TASK INSTRUCTIONS =>
The answer must be an exact reprint of the lines from the one with "The width and height of the screenshot is (1419, 546)." through the final line of the data, with no pictures included.

━━━━━━━━━━━━━━━━━━━━

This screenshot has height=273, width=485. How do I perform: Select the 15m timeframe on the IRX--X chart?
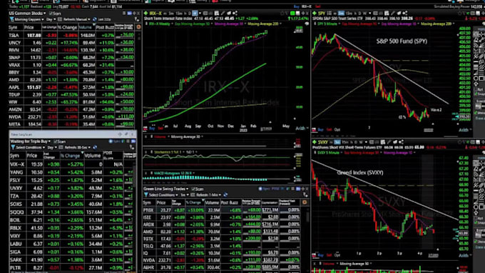(x=179, y=14)
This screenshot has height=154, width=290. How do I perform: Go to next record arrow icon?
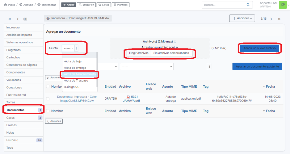pyautogui.click(x=271, y=19)
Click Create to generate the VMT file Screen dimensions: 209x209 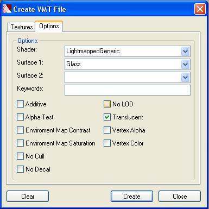pos(132,197)
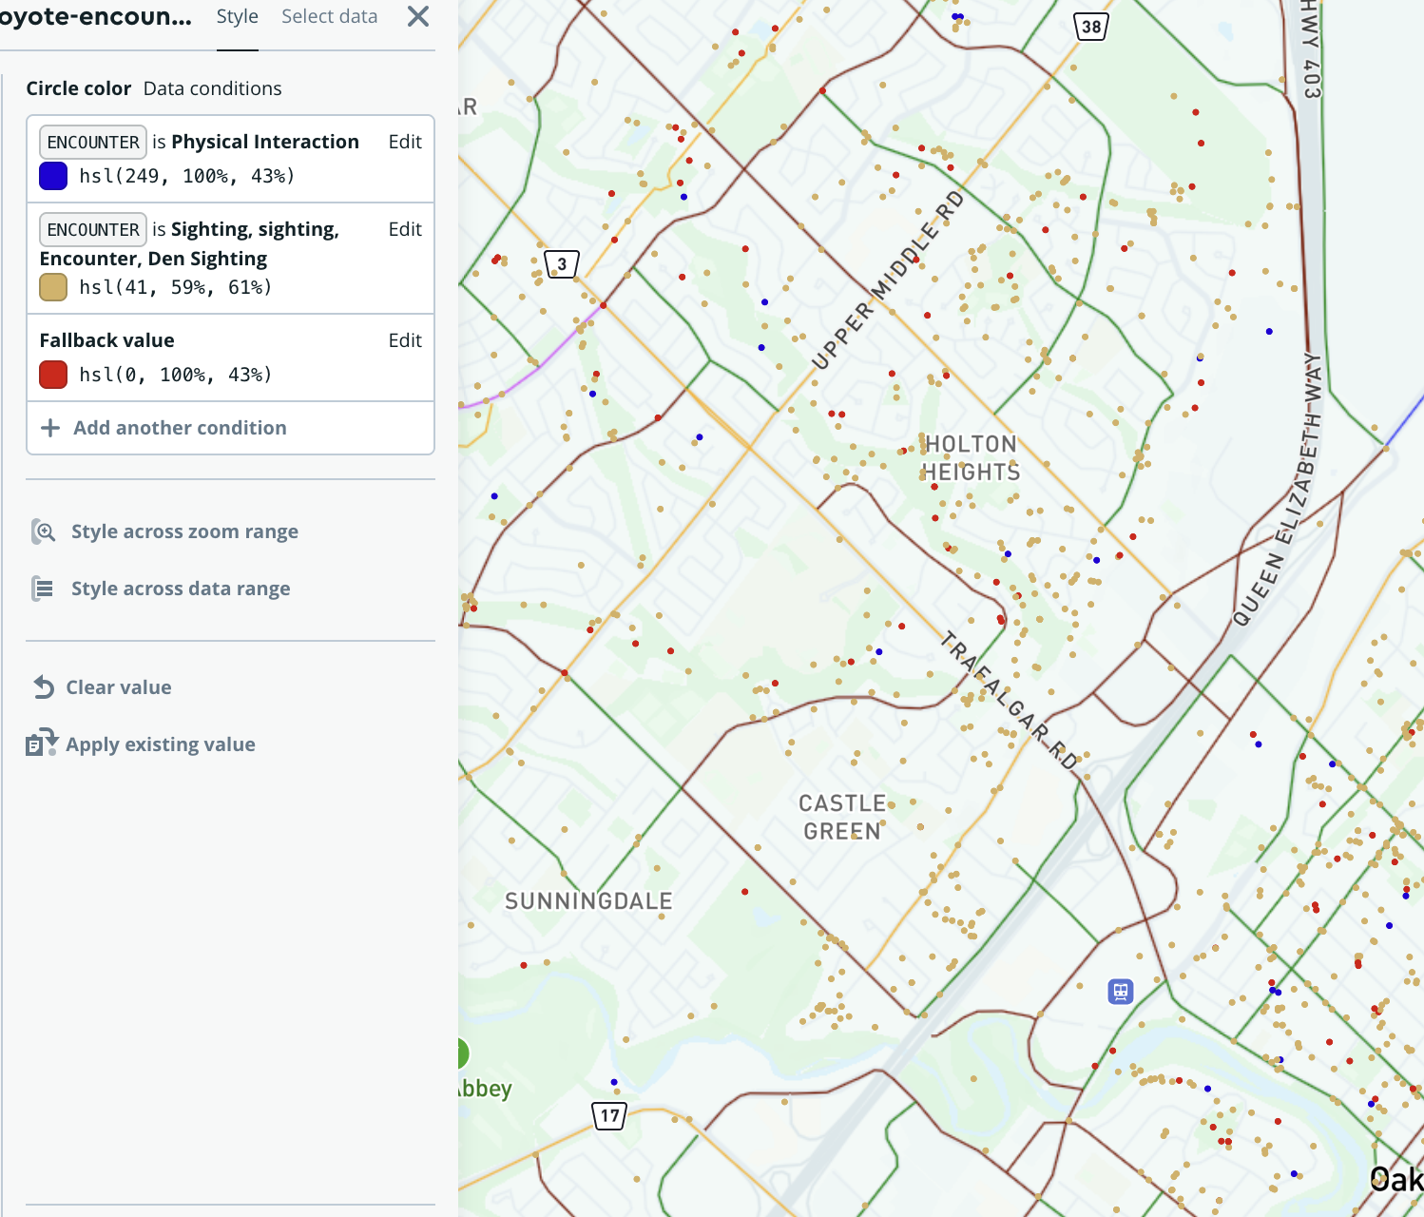Switch to the Style tab
The image size is (1424, 1217).
point(237,17)
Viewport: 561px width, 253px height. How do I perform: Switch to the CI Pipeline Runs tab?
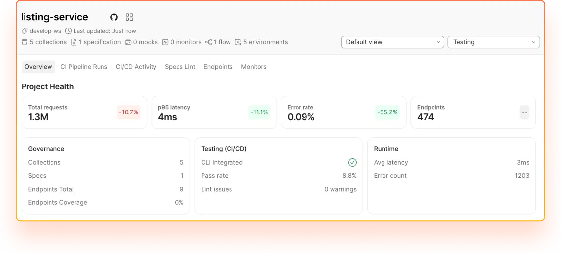click(x=84, y=67)
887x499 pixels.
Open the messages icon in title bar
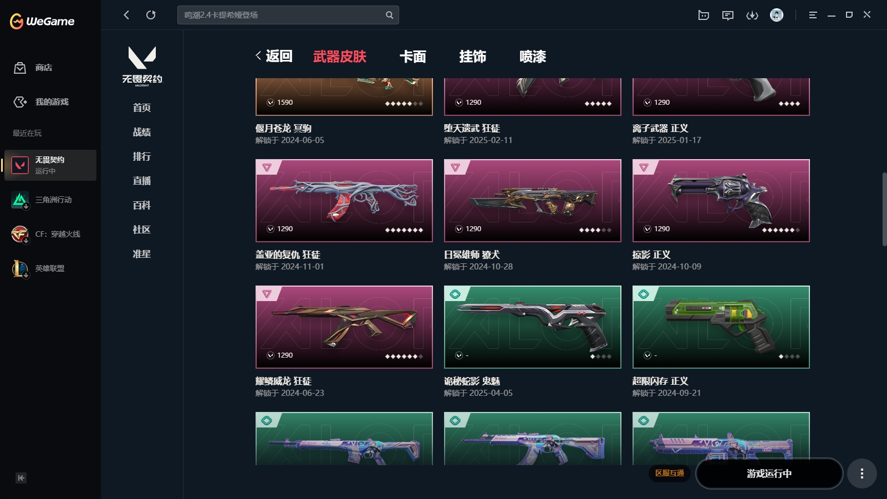pyautogui.click(x=728, y=15)
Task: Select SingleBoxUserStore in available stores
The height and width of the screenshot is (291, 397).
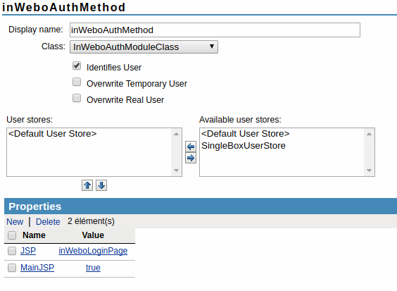Action: pyautogui.click(x=244, y=146)
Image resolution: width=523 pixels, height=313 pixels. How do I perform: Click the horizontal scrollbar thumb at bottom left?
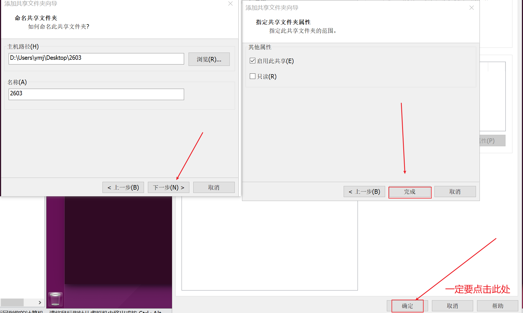click(x=12, y=302)
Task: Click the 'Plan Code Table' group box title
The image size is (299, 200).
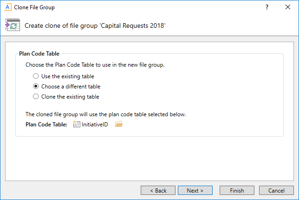Action: pyautogui.click(x=39, y=54)
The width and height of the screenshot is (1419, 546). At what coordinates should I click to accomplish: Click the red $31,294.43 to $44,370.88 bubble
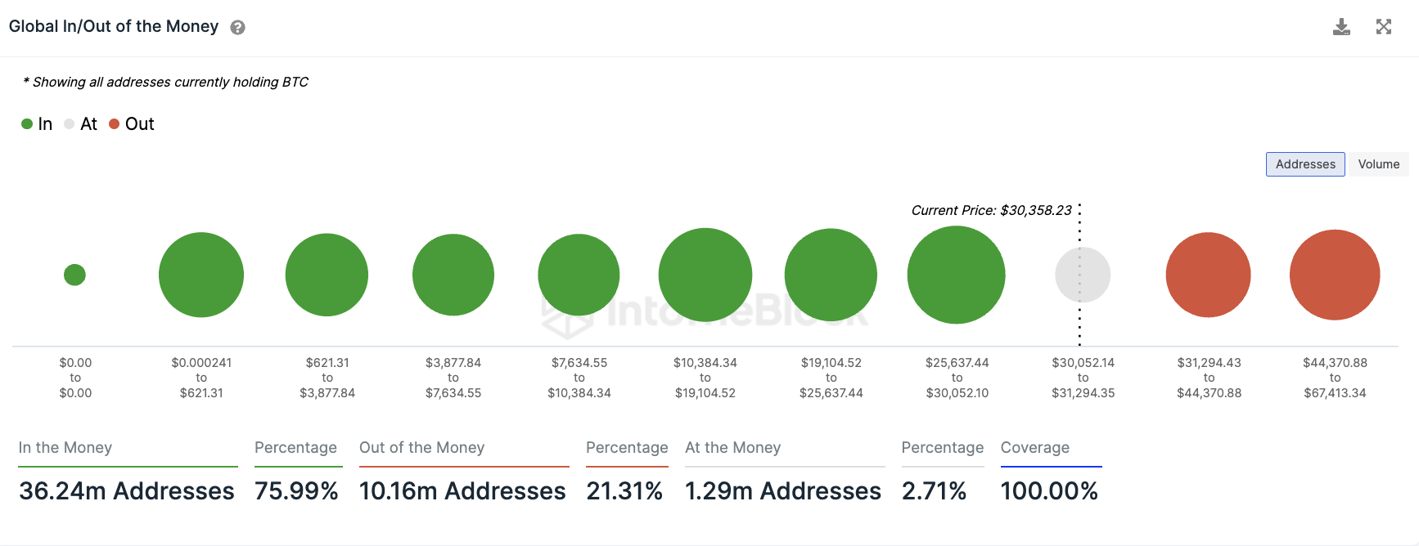tap(1208, 275)
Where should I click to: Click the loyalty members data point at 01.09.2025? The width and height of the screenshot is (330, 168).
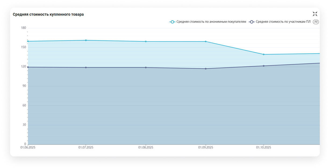206,69
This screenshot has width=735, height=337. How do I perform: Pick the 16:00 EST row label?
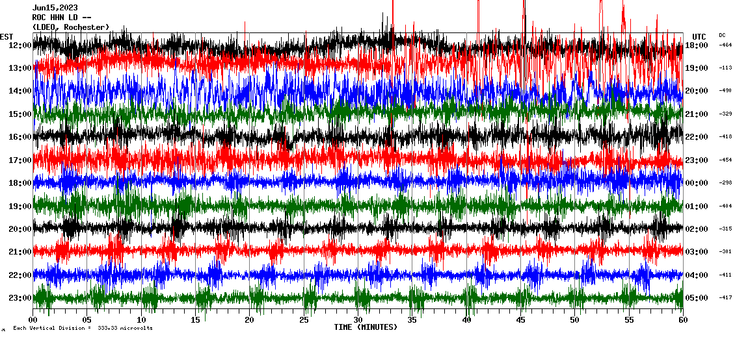coord(20,137)
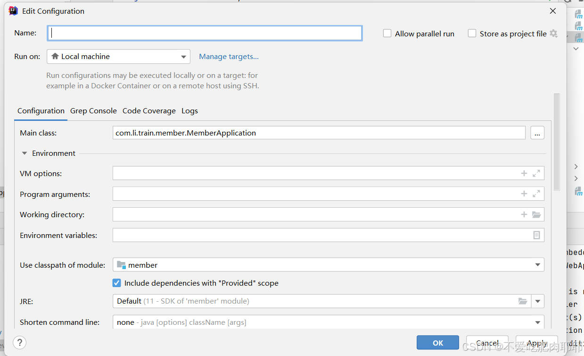Screen dimensions: 584x356
Task: Enable the Allow parallel run checkbox
Action: coord(387,34)
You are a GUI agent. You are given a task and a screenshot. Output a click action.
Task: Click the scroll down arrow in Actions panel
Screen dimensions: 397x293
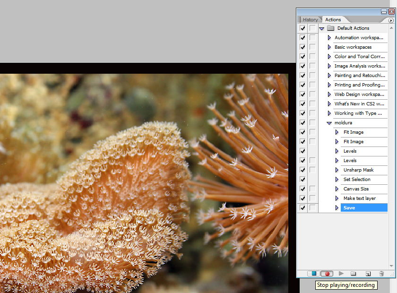[391, 267]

━━━━━━━━━━━━━━━━━━━━

WRITTEN SOLUTION =>
The width and height of the screenshot is (1419, 546). At what coordinates should I click to accomplish: Click the red $31,294.43 to $44,370.88 bubble
tap(1208, 275)
Where should I click to: Click the loyalty members data point at 01.09.2025? The width and height of the screenshot is (330, 168).
206,69
This screenshot has width=735, height=337. How do I perform: Pick the 16:00 EST row label?
coord(20,137)
Screen dimensions: 584x356
Task: Enable the Allow parallel run checkbox
Action: coord(387,34)
You are a GUI agent. You are given a task and a screenshot. Output a click action.
Task: Click the scroll down arrow in Actions panel
Screen dimensions: 397x293
[391, 267]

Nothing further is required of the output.